Smart city et confidentialité vidéo : définition

La smart city et la confidentialité vidéo désignent le domaine de la conception, du déploiement et de la supervision des systèmes de vidéosurveillance urbaine de manière à ce que le traitement des images issues des caméras reste conforme au droit de la protection des données et au principe de minimisation de l’atteinte aux droits des personnes physiques. En pratique, il s’agit de permettre à la ville d’utiliser des enregistrements et des photos à des fins telles que la sécurité publique, la gestion du trafic, l’analyse d’événements ou la documentation d’incidents, sans pour autant enregistrer ni divulguer de manière excessive les caractéristiques identifiables des personnes et des véhicules.

Dans le contexte de l’anonymisation des photos et des vidéos, cette notion renvoie avant tout à l’application de mesures techniques et organisationnelles limitant l’identification des personnes sur les contenus visuels. Cela concerne principalement le floutage des visages et des plaques d’immatriculation avant tout partage ultérieur, analyse, publication ou transmission en dehors d’un cercle restreint de destinataires autorisés. La base juridique principale reste ici le RGPD, à savoir le règlement (UE) 2016/679, applicable depuis le 25 mai 2018, ainsi que, dans les projets utilisant des systèmes d’IA, le règlement européen sur l’intelligence artificielle, c’est-à-dire l’AI Act — règlement (UE) 2024/1689, publié le 12 juillet 2024 et appliqué progressivement à partir de 2025.

Pour les collectivités territoriales, il est essentiel de comprendre qu’une image de vidéosurveillance peut contenir des données à caractère personnel si elle permet d’identifier une personne directement ou indirectement. Cette approche est confirmée par la jurisprudence de la CJUE, notamment l’affaire C-212/13 Ryneš, ainsi que par la pratique constante des autorités de protection des données dans l’UE. Pour cette raison, la vidéosurveillance dans une smart city n’est pas uniquement une question d’infrastructure. C’est aussi un processus de traitement de données qui exige une base légale, une évaluation des risques, des politiques de conservation et des mécanismes d’anonymisation des contenus visuels.

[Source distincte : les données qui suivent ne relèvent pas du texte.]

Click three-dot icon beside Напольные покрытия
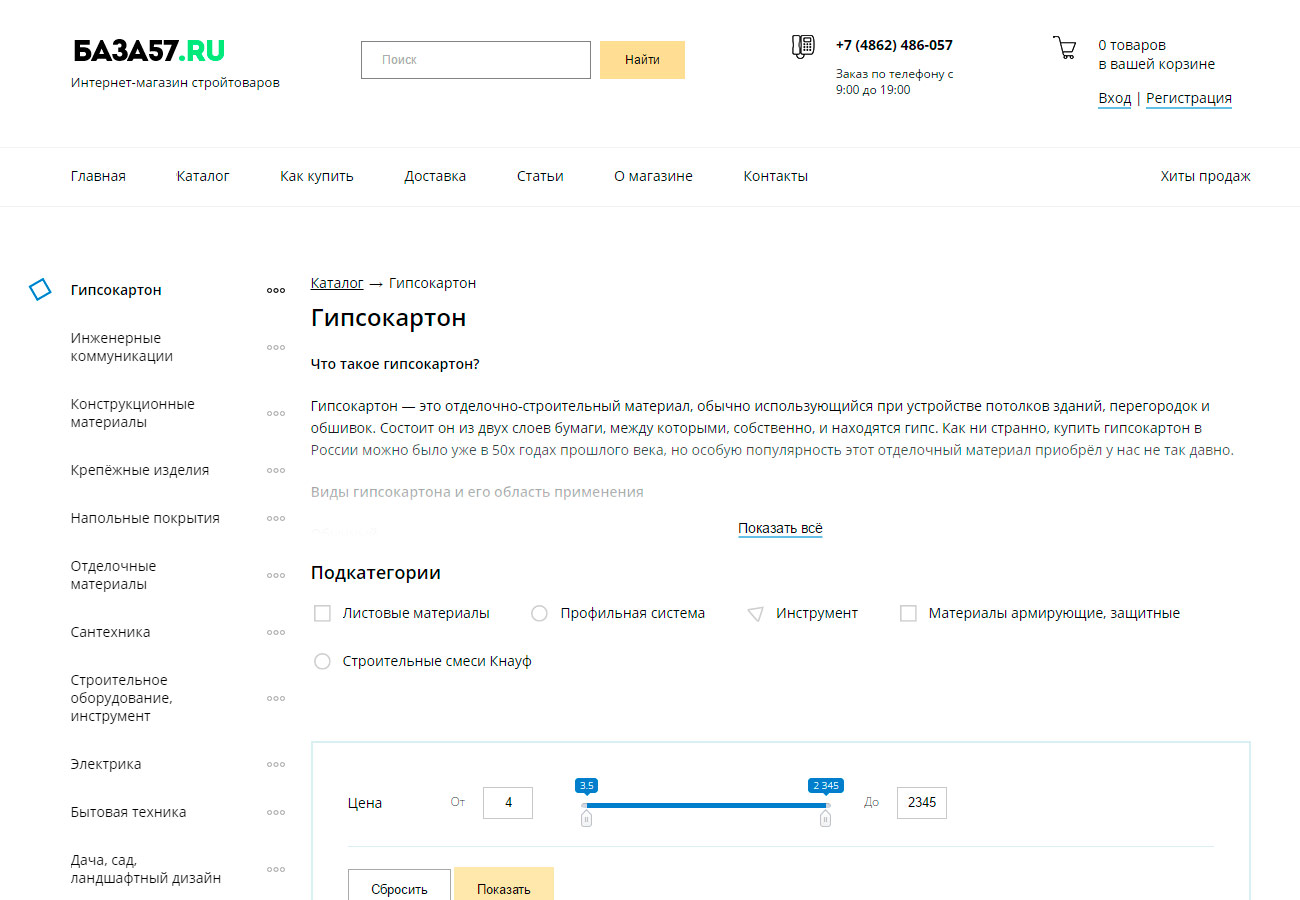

Cadre juridique de la vidéosurveillance urbaine et de l’anonymisation vidéo

Dans les projets de smart city, il ne suffit pas d’invoquer un objectif d’intérêt public. Le responsable du traitement doit démontrer la conformité de l’ensemble du cycle de vie de l’enregistrement avec les principes de licéité, de limitation des finalités, de minimisation des données, d’intégrité et de confidentialité. Dans le cas de la vidéosurveillance urbaine, cela implique de distinguer l’étape de captation de l’étape de réutilisation du contenu.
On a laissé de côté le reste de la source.